A jury trial to determine whether opponents of the Houston Equal Rights Ordinance collected enough valid signatures to force a repeal or election on the issue ended with a mixed verdict last week. Findings were sent to the judge who will deliberate on the outcome, according to the Houston Chronicle.
To repeal HERO or call for an election, opponents needed 17,000 signatures. They turned in petitions with more than 50,000 signatures, but the city determined less than 4,000 were valid.
Pages of petitions were invalidated by the city because they were not notarized. Others were not signed by Houston voters. Some pages had the same handwriting on every line. Some pages were the result of signature table parties — one person signed the first line on each page, another the next line. Other pages were unsigned by the petition circulator.
When all of those fraudulent signatures were thrown out, opponents decided to sue.

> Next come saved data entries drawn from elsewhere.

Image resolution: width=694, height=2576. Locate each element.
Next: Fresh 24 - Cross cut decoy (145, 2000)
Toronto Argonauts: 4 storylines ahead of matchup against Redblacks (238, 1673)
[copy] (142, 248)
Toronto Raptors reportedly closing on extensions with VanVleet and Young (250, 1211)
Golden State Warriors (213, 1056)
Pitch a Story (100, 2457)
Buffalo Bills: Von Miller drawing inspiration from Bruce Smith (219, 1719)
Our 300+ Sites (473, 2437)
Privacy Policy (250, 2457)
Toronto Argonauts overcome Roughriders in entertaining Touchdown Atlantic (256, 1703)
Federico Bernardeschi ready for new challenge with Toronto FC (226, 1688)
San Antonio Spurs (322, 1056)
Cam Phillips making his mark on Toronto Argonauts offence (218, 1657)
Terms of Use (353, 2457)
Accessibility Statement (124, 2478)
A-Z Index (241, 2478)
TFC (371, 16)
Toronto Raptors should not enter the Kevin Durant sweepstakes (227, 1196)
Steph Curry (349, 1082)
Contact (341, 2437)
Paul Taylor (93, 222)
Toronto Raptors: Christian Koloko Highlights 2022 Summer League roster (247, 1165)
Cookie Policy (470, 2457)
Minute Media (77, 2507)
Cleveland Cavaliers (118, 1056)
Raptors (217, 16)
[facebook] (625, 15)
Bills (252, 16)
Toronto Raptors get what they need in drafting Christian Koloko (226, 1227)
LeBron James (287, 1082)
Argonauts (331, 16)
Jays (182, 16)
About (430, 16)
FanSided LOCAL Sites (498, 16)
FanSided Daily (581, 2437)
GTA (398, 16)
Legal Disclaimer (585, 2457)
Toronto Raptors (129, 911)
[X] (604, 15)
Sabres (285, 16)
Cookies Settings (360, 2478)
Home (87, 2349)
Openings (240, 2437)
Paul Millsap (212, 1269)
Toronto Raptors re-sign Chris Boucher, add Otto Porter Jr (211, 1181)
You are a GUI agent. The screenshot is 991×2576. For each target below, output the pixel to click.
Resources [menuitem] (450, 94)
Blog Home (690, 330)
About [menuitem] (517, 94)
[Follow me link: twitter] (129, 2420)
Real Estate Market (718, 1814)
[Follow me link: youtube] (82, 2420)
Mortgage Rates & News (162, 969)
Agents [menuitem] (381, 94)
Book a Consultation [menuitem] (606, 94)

The jury findings go to the judge who has broad discretion. However he finally rules — that there are enough valid signatures to proceed with a recall election or there aren’t — the losing side is expected to appeal. The opposition is claiming victory, however, because the jury didn’t find fraud was involved.The Houston recall organizers are working with Prestonwood Baptist Church and others to recall the Plano Equal Rights Ordinance that does not have the number of protections provided in Houston’s law and allows anyone to claim a religious exemption in order to discriminate.